Search code examples
sumtabspivot-tablestatagroup

How to create a percentage + total for one variable in a matrix with rows and columns representing two categorical variables?


Let's say I have three variables:

  1. female, dummy that takes 1 if female, 0 if otherwise
  2. municipality, categorical variables of 10 categories (amsterdam, berlin, london, barcelona, copenhagen, oslo, stockholm, rome, vienna, lisbon)
  3. industry, with 5 categories (manufacturing, government, services, transport, education)

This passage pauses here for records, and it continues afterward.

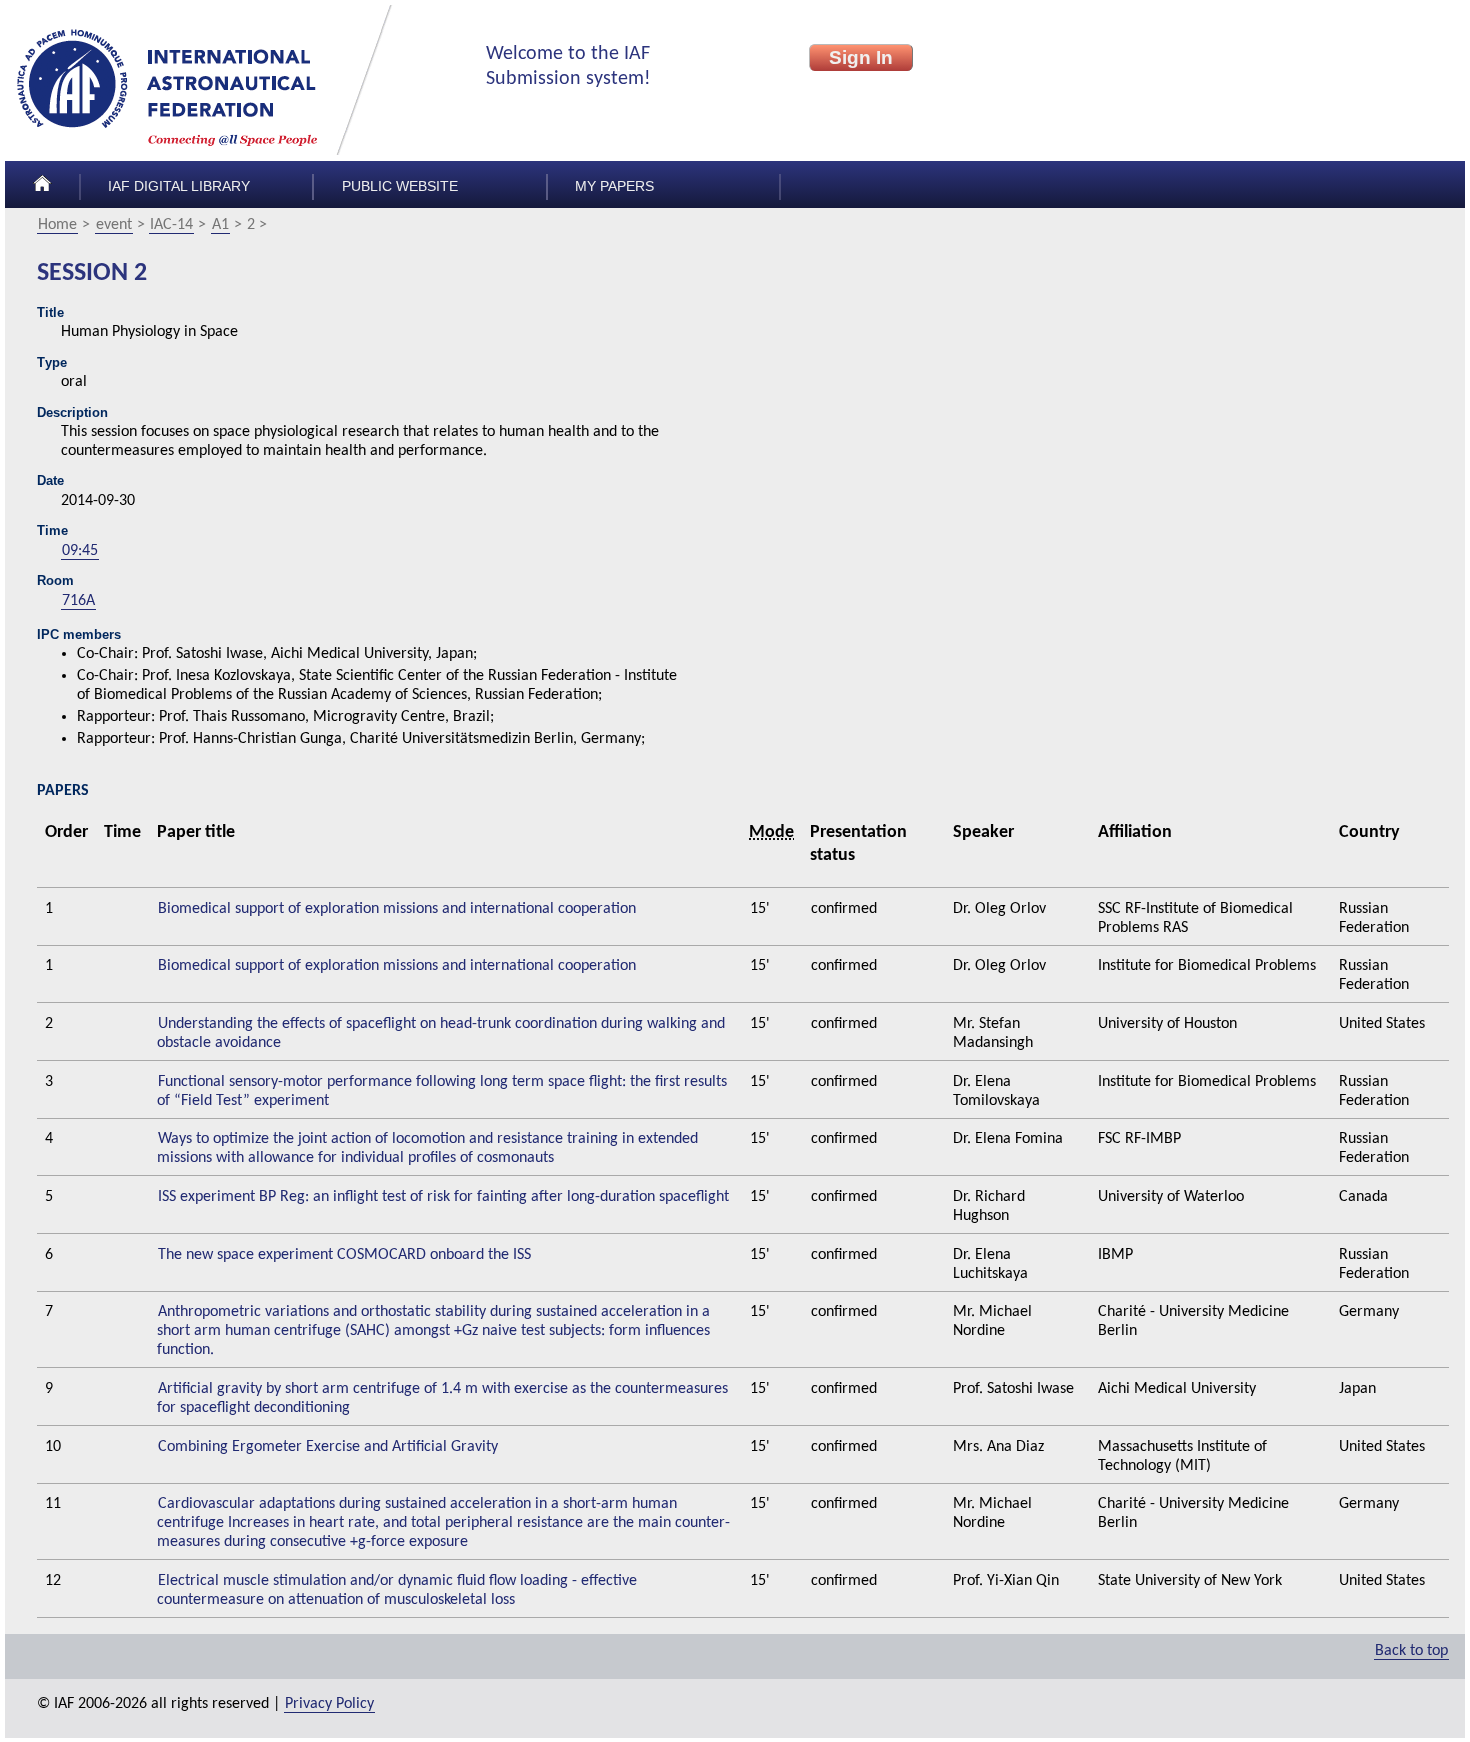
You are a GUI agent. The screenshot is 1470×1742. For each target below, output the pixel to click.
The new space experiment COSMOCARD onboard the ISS (344, 1255)
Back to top (1411, 1651)
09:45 (80, 551)
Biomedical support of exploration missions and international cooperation (397, 909)
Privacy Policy (329, 1704)
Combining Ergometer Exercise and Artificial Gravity (328, 1447)
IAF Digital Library (179, 186)
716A (78, 601)
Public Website (400, 186)
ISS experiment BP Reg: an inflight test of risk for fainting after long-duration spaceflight (443, 1197)
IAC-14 (171, 225)
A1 (220, 225)
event (114, 225)
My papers (614, 186)
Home (57, 225)
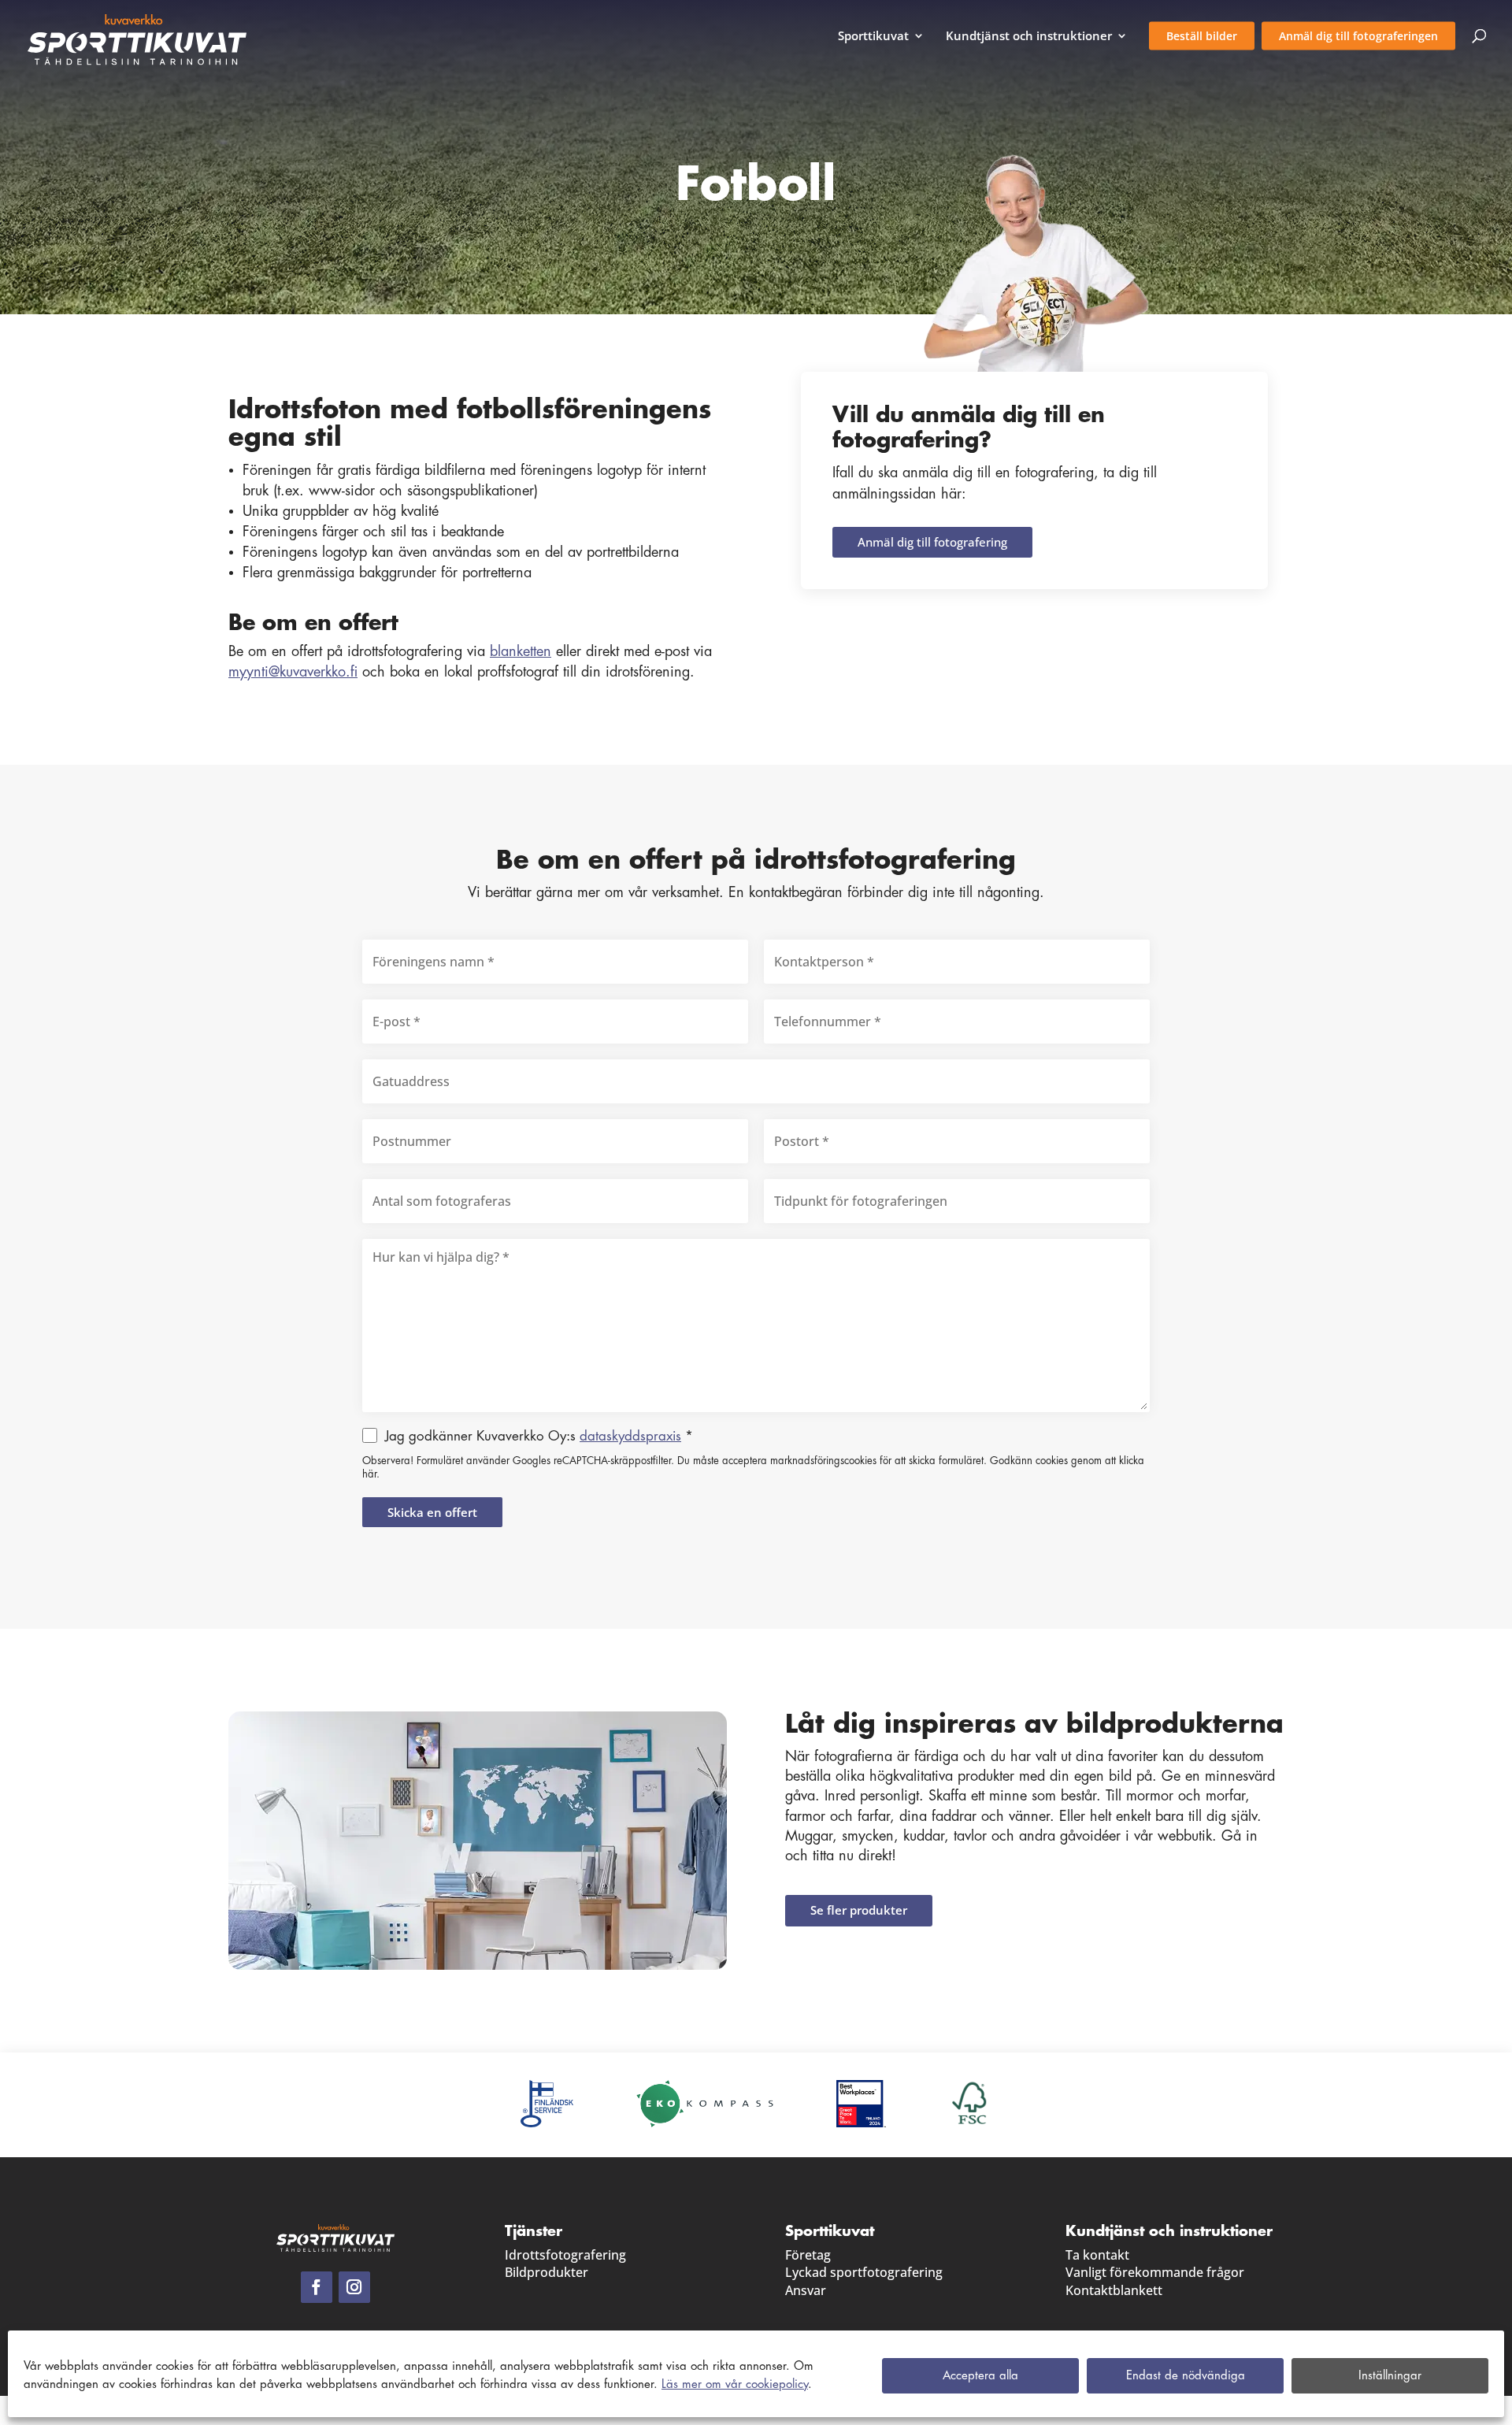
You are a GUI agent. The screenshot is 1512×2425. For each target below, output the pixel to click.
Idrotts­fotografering (565, 2255)
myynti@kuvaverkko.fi (293, 672)
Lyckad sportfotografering (864, 2272)
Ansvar (805, 2290)
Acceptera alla (980, 2376)
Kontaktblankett (1113, 2290)
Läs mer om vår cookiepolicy (735, 2384)
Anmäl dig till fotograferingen (1358, 36)
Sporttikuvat (873, 36)
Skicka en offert (432, 1512)
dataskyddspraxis (630, 1436)
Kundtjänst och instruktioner (1029, 36)
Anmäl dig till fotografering (932, 542)
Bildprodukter (546, 2272)
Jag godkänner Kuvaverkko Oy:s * (539, 1436)
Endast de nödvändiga (1185, 2376)
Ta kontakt (1097, 2255)
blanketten (520, 651)
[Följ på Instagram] (354, 2287)
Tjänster (533, 2231)
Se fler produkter (858, 1910)
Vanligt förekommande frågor (1154, 2272)
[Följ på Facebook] (316, 2287)
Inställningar (1389, 2376)
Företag (808, 2255)
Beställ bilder (1201, 36)
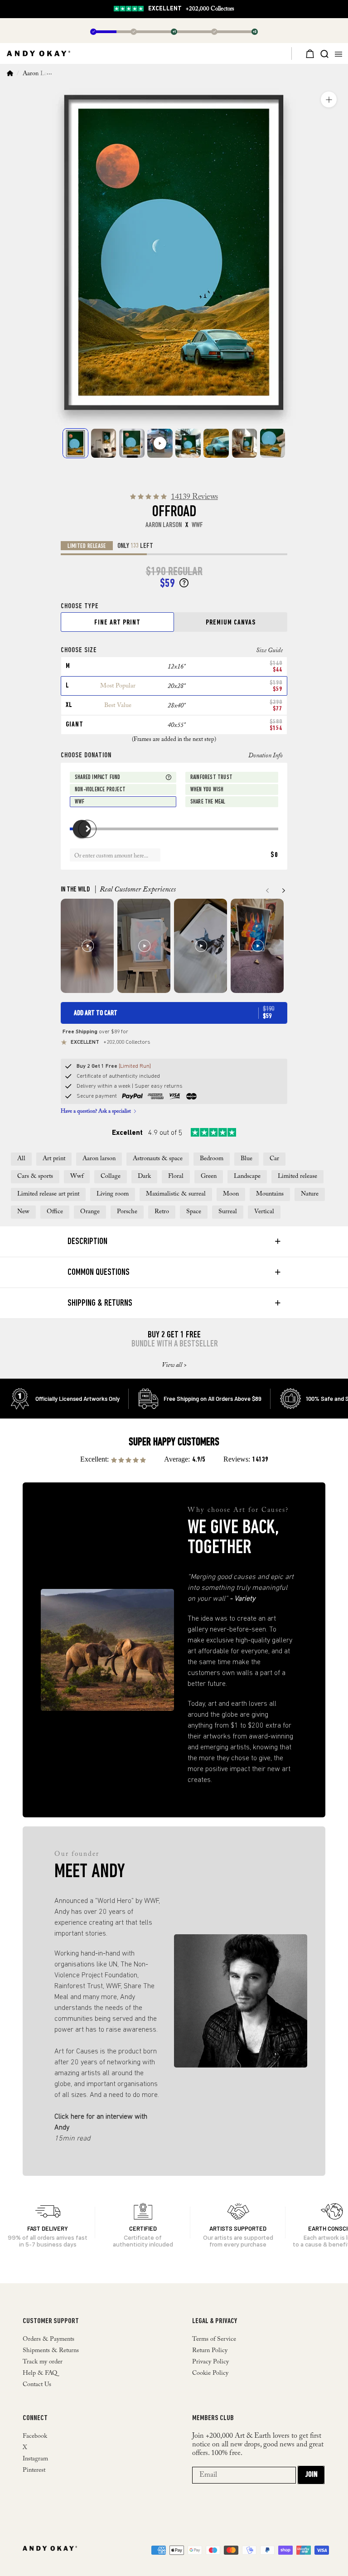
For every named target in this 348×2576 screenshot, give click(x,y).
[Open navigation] (340, 53)
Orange (90, 1212)
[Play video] (160, 443)
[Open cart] (305, 53)
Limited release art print (48, 1194)
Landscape (247, 1176)
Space (193, 1212)
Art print (54, 1159)
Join (311, 2475)
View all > (174, 1365)
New (23, 1212)
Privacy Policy (210, 2362)
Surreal (227, 1212)
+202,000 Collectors (191, 9)
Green (209, 1176)
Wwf (76, 1176)
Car (274, 1159)
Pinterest (34, 2470)
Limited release (297, 1176)
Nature (310, 1194)
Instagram (35, 2459)
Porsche (127, 1212)
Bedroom (211, 1159)
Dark (144, 1176)
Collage (111, 1176)
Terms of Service (214, 2339)
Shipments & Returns (51, 2351)
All (21, 1159)
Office (55, 1212)
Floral (176, 1176)
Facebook (35, 2436)
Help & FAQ (40, 2373)
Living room (113, 1194)
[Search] (324, 53)
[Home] (10, 74)
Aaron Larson (40, 74)
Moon (231, 1194)
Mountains (270, 1194)
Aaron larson (99, 1159)
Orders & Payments (48, 2339)
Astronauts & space (158, 1159)
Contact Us (37, 2385)
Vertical (264, 1212)
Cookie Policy (210, 2373)
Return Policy (209, 2351)
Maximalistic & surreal (176, 1194)
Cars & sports (35, 1176)
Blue (246, 1159)
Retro (162, 1212)
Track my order (43, 2362)
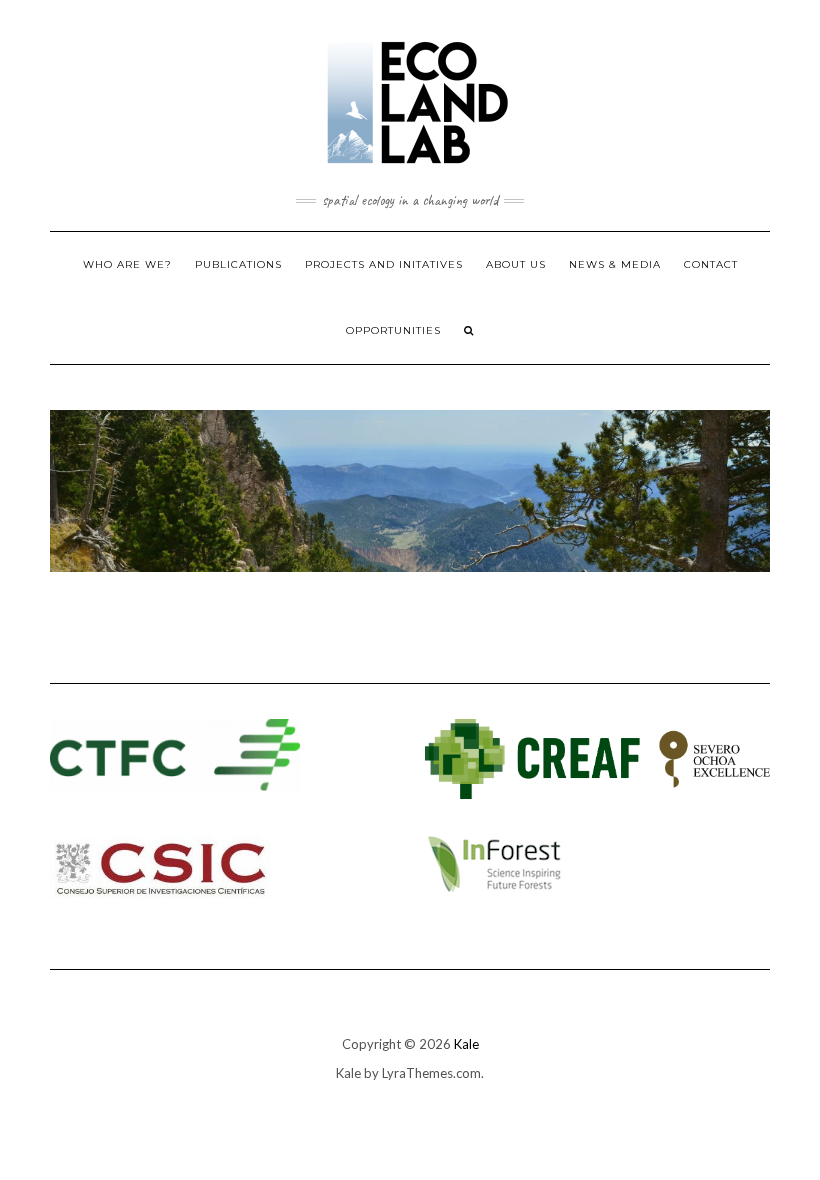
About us (516, 264)
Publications (238, 264)
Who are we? (127, 264)
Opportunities (393, 330)
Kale (466, 1044)
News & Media (615, 264)
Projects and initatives (384, 264)
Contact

I want to create a table with municipality as rows, industry as columns and then I want each cell to contain two values:

  • % female for the particular combination of municipality and industry
  • N total (both female and not female) for the particular combination of municipality and industry

Is it possible to make such a table in Stata?


Solution

  • Here is a general code snippet that you should be able to adapt to your needs:

    clear
    set obs 10000
    
    * Randomly create the data
    set seed 123456
    gen municipality = ceil(runiform()*10)
    gen industry = ceil(runiform()*5)
    gen female = (runiform()<.6)
    
    *Calculate N and percentages (technically shares) by municipality and industry
    collapse (mean) percent_female=female (count) N=female , by(municipality industry)
    
    * Reshape so each row is a municipality
    reshape wide percent_female N, i(municipality) j(industry)
    
    * Export data to table
    *ssc install dataout
    local folder "path/to/folder"
    dataout , excel save("`folder'/mytable.xlsx")